There are also broader questions over whether the political system in the UK can deal with an issue as divisive as Brexit.

Rethinking politics

“Many see [Mr Johnson’s] hostile and belligerent treatment of parliament during his first two months as a presage… it is feared that Boris Johnson could behave like a real despot and promote a definitive ‘take-off’ from Europe, turning British society towards the American model (after all, he was born in New York),” says Spain’s El Mundo.

But blame for division is not laid entirely at the government’s feet.

“A system of government in which the winners take all is in a permanent state of political civil war, or it becomes a dictatorship. So, the question is whether yesterday’s losers will accept their electoral fate,” a commentary in the Dutch daily NRC Handelsblad notes. “If not, these elections will not stop the political decay.”

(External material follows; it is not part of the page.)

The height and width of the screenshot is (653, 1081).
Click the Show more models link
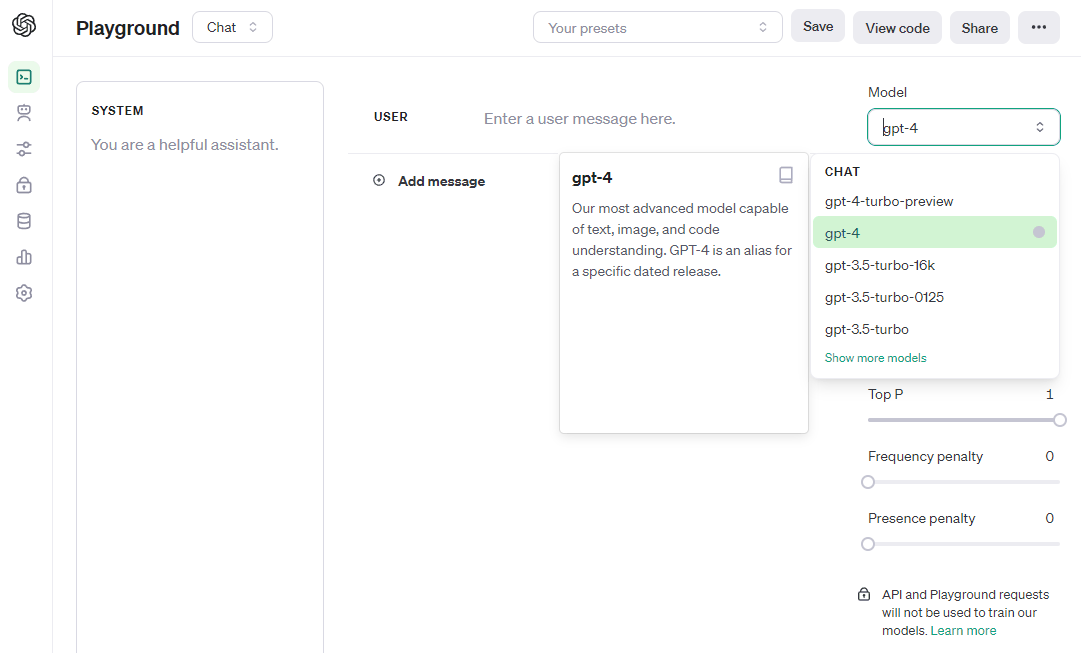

“The election result is important but it is only one of the elements of a more fundamental process – the re-shaping of the British political institutions and British identity itself,” says Russia’s financial daily Kommersant. “New conditions will require new faces in politics, new party approaches and, possibly, new rules of the game, as well.”

China’s Global Times thinks it may already be too late.

“Brexit shows the defect in the UK’s political system,” the paper says. “Politicians transfer too much power to the people… The time when the sun never set on the British Empire has long passed.”

This feeling is perhaps less the case in Bangladesh, where the media has highlighted Brits of Bangladeshi origin who have won seats in the election, including Tulip Siddiq, the granddaughter of Bangladesh’s first prime minister, Sheikh Mujibur Rahman.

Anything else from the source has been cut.